In 1984 I became interested in endothelium-derived relaxing factor (EDRF) discovered by Furchgott a few years earlier and began a project which led us to its identification as nitric oxide (NO). We also elucidated the pathway to its biosynthesis from the amino acid L-arginine and revealed many of the biological actions. Our findings led me to propose that the “L-arginine: NO pathway” is a widespread transduction mechanism for regulating cell function and communication. This turned out to be the case following the finding of nitric oxide in the peripheral and central nervous system as well as in other systems including the immunological system. The implications of the discovery of this novel mediator continue to be explored, but it is clear that it has represented a significant advance in our biological knowledge and that it is providing clues for the prevention and treatment of disease.

I worked at the Wellcome Research Laboratories until 1995. In my tenure as Research Director I directed and oversaw the discovery and development of a number of useful medicines including lamotrigine (anti-epileptic), zomig (anti-migraine), atovaquone (anti-malarial) and the initiation of the project that led to the anti cancer compound, lapatinib.

The market pressures on the drug industry were being increasingly felt at Wellcome, which not only was owned by the Wellcome Trust, the only shareholder, but was a highly academic institution successfully combining discovery research with research for drug discovery. It was evident that the pharmaceutical industry was becoming much more marketing- and development-orientated than research-based. Following the buying of Wellcome by the pharmaceutical company Glaxo, I moved to University College London in January 1996 to establish and direct the Wolfson Institute for Biomedical Research (WIBR), originally known as the Cruciform Project. My main aim was to set up a centre of excellence in biomedical research that would be an interface between fundamental research and its application – a translational research centre. This approach led to the setting up of a number of spinout companies, including Ark Therapeutics, Arrow Therapeutics, CereXus, Inpharmatica, ProAxon, Canbex Therapeutics and Domainex. My work during the WIBR years was dedicated to exploring new areas, including that of mitochondrial biology and, later, the metabolic basis for cell proliferation.
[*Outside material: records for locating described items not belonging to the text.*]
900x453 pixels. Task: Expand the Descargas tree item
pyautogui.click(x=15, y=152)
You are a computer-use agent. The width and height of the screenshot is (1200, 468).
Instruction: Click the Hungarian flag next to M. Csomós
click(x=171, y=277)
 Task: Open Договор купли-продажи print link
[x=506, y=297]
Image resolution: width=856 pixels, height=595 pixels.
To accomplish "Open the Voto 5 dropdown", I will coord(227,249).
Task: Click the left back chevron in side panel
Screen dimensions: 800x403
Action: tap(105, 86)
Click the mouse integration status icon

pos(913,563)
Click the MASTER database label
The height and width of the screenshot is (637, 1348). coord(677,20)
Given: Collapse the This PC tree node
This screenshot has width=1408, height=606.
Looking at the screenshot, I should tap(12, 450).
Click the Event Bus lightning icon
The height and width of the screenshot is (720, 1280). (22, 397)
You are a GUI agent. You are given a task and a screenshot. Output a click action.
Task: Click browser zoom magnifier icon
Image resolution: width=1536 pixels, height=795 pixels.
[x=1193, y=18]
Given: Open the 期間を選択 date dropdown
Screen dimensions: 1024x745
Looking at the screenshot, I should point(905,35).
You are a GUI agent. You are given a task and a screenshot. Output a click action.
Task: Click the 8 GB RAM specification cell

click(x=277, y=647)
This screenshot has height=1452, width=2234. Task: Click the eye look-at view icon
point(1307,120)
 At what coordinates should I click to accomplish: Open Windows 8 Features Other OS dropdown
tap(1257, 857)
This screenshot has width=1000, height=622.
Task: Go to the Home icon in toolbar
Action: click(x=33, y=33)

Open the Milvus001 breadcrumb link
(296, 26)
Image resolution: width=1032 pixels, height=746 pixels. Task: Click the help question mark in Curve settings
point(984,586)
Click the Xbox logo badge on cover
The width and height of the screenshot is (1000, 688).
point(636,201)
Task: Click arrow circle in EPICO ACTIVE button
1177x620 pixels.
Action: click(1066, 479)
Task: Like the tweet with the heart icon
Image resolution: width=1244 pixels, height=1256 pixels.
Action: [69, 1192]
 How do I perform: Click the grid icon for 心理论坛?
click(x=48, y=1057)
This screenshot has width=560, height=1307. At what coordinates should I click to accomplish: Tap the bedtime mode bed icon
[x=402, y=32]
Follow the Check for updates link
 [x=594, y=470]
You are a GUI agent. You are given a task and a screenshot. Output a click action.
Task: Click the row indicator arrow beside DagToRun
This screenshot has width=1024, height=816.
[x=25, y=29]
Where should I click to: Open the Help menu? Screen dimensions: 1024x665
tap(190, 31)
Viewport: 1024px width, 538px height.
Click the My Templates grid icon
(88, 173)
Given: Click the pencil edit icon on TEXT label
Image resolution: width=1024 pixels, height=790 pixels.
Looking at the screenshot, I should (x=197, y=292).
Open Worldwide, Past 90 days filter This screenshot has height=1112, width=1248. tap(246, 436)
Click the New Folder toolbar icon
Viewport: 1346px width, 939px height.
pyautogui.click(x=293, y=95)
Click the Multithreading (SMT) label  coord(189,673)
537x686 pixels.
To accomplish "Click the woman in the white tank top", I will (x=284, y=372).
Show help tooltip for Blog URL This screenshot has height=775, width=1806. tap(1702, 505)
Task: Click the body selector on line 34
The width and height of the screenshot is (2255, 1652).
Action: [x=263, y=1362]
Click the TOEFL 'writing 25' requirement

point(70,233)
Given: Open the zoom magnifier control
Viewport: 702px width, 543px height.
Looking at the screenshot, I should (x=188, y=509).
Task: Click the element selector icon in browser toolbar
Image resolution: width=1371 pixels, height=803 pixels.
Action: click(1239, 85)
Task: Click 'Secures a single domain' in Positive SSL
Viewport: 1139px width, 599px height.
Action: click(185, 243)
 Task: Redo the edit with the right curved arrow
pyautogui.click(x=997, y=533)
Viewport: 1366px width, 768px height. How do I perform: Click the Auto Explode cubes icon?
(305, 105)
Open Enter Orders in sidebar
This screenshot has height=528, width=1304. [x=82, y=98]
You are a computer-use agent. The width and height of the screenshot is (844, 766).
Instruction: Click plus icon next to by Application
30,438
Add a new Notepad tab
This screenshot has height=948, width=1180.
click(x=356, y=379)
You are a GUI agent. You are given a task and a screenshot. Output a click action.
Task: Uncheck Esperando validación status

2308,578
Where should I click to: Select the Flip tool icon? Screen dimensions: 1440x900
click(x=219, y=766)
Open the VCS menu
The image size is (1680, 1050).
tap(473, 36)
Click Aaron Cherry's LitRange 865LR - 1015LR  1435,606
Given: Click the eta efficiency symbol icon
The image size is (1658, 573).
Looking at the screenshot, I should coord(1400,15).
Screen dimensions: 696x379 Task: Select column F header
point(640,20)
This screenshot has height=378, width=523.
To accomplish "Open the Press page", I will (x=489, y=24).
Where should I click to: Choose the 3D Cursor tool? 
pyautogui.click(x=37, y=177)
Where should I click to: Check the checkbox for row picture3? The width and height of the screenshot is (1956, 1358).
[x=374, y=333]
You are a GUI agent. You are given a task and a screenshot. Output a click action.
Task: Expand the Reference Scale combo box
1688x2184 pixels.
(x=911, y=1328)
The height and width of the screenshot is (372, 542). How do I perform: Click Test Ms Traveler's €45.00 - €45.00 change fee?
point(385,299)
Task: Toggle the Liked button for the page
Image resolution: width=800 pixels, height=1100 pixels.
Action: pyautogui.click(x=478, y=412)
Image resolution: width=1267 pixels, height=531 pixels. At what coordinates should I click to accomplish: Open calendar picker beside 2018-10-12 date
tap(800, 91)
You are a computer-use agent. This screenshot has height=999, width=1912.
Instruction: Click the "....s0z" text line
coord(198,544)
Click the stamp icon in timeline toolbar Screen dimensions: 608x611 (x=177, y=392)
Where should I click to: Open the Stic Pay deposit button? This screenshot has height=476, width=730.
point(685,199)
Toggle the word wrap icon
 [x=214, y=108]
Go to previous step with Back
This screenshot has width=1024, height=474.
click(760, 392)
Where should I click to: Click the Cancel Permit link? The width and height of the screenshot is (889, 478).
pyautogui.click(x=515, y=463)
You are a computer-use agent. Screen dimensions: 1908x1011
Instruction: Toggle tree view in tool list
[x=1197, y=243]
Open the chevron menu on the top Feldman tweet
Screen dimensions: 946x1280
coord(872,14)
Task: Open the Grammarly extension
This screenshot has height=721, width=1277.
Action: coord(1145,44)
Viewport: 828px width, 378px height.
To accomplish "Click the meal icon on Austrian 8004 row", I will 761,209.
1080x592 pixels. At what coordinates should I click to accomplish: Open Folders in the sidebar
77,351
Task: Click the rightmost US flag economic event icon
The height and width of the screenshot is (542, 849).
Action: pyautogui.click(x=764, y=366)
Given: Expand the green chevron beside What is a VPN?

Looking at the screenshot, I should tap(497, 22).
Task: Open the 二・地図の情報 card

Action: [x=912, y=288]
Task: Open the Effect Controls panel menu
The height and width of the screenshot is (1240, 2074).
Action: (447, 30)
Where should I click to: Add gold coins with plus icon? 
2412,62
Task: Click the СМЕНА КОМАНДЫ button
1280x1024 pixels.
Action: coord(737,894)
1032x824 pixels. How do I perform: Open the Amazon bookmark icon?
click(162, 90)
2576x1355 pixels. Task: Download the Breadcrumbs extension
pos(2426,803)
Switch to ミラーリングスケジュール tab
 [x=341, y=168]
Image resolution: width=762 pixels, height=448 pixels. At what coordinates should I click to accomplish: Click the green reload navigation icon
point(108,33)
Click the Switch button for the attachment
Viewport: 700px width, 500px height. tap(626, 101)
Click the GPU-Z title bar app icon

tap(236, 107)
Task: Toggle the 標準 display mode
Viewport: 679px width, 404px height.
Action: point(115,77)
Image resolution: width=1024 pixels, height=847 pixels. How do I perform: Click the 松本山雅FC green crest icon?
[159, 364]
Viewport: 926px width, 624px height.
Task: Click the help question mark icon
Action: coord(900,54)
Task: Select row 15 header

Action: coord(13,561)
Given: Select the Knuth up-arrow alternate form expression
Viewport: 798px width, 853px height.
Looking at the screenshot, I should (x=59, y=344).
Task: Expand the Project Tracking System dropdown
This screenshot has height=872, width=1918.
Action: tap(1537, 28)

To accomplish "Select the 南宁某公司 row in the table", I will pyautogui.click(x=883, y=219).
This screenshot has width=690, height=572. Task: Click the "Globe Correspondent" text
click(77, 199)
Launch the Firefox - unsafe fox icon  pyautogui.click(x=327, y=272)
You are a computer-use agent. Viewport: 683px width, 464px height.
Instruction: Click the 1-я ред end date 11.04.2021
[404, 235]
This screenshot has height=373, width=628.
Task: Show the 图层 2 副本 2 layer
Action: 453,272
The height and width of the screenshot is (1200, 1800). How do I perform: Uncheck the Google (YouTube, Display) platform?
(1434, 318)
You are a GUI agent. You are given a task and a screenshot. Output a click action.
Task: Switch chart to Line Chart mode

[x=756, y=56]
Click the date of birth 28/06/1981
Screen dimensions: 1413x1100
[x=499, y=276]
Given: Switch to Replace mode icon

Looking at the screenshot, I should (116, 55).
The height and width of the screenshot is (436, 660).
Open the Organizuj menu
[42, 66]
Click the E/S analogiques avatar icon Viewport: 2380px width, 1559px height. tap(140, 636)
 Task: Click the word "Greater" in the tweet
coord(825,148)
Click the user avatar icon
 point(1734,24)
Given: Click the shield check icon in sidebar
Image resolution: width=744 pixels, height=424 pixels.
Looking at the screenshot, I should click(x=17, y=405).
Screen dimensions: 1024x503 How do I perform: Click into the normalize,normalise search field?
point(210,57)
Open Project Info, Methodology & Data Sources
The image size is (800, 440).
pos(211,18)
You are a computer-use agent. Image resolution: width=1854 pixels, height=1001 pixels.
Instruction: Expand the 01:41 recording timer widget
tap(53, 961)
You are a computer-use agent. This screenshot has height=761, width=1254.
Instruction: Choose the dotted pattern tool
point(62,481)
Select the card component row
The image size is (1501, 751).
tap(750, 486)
In 2013 I moved to the University of Manchester where I was Director of the Institute of Cancer Sciences from February 2014 to 2016 and then of the Cancer Domain from 2016. In those capacities I rapidly became aware that prevention and early detection of cancer is the only way to manage this disease. The drug treatment of an increasing number of people with increasingly expensive treatments and follow-up procedures is not viable and is illogical. I have promoted this view extensively.

Besides experimental science, I have long been interested in higher education and in society issues relating to the plight of the less developed countries. I have, as a result, worked as a consultant for the World Health Organisation for Latin America. I am committed to finding ways to aid the scientific and technical development of the third world. I was a founder member of Honduras Global – a network of successful Hondurans living abroad and interested in helping the country – and am still actively working with this organisation. I have had particular interest in the study of political philosophy and am a keen student of the British philosophers, including Hobbes, Locke and Hume.

I am specially honoured to be here today to join the Pontifical Academy, so full of talent, where I hope to contribute to achieve a better world for all mankind.